Let us tell the story as it is woven, up until the moment heavy scissors cut the weave. Then, we shall explore a re-weave… one that, in the end, did not come to pass. For we all already know what came to pass.
But for now - The queen is in the garden, eating bread and honey.
And one of her sons has something he needs to say...
“Mother.” there was something peculiar in the voice, a note she had never heard before, and Frigga put down her plate and looked up.
“Loki, dear” she smiled at her youngest, who had his trademark smirk firmly in place but the eyes were everything but smiling. Knowing him as well as she did, she could see the apprehension well hidden in his gaze.
“I need to talk to you.” A quick glance to the maids told the rest; in private, mother, please.
“Let us walk” Frigga decided swiftly as she stood up, adjusting her shawl. Side by side, they disappeared down the nearest path, not heading anywhere in particular but away from curious ears.
As they walked, Frigga studied her son. He was so much like her, even though he had none of her blood. He had her moods, her cunning, her thoughtful, inquisitive nature. He was prone to secrets, quick to anger, and always had some mischief brewing. Just like her, when she was young.
But now he couldn’t meet her eyes, fidgeting under her gaze as if he was afraid of how he’d be received. He wore a tunic that was too large for him, she noted; one of Thor’s, if the embroidery along the edges were any indication. She had noticed him wearing them lately, almost disappearing in the too large shirts. As if he was hiding.

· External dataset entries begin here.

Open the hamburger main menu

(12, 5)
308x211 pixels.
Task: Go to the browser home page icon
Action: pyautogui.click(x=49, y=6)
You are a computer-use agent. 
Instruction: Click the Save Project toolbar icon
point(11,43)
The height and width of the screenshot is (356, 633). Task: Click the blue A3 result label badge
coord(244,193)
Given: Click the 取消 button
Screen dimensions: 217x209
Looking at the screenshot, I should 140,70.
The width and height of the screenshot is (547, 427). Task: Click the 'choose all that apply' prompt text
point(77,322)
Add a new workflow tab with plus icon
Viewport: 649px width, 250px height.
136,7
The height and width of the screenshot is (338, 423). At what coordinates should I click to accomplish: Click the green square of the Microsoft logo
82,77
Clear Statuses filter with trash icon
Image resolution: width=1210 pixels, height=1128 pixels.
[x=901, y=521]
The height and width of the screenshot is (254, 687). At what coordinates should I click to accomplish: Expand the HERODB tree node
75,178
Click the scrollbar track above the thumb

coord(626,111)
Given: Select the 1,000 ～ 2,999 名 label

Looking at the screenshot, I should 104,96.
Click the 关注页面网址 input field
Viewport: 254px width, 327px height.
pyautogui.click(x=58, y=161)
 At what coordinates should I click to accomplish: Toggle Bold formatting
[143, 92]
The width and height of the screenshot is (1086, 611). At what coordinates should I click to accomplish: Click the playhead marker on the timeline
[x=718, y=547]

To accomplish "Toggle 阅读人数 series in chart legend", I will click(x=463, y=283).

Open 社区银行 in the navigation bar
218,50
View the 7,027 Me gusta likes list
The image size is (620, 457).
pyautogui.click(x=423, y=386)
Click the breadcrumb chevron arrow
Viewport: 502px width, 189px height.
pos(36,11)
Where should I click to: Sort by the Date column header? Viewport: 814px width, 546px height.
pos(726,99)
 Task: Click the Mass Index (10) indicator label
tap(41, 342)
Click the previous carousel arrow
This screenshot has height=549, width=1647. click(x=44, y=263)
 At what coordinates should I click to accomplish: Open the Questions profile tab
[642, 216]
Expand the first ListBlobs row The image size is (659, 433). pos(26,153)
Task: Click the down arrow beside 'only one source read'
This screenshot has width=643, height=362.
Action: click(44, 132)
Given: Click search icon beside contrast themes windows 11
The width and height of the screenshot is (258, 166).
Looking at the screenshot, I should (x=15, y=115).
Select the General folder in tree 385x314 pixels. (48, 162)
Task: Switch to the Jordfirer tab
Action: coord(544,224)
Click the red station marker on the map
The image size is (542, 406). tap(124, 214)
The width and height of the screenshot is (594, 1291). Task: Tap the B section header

Eventually they came to stop by a little fountain that sent fresh water cascading into a little rock pool. It was one of Loki’s favourite places in her gardens; when he was little, she would often find him splashing in it.
“Please, child, tell me what troubles you.” Frigga said gently, turning the full weight of her mother’s worry on her son.
At that moment, he looked impossibly young as his lips started to tremble.
“I don’t know how” he said finally, “you mustn’t think I am lying.”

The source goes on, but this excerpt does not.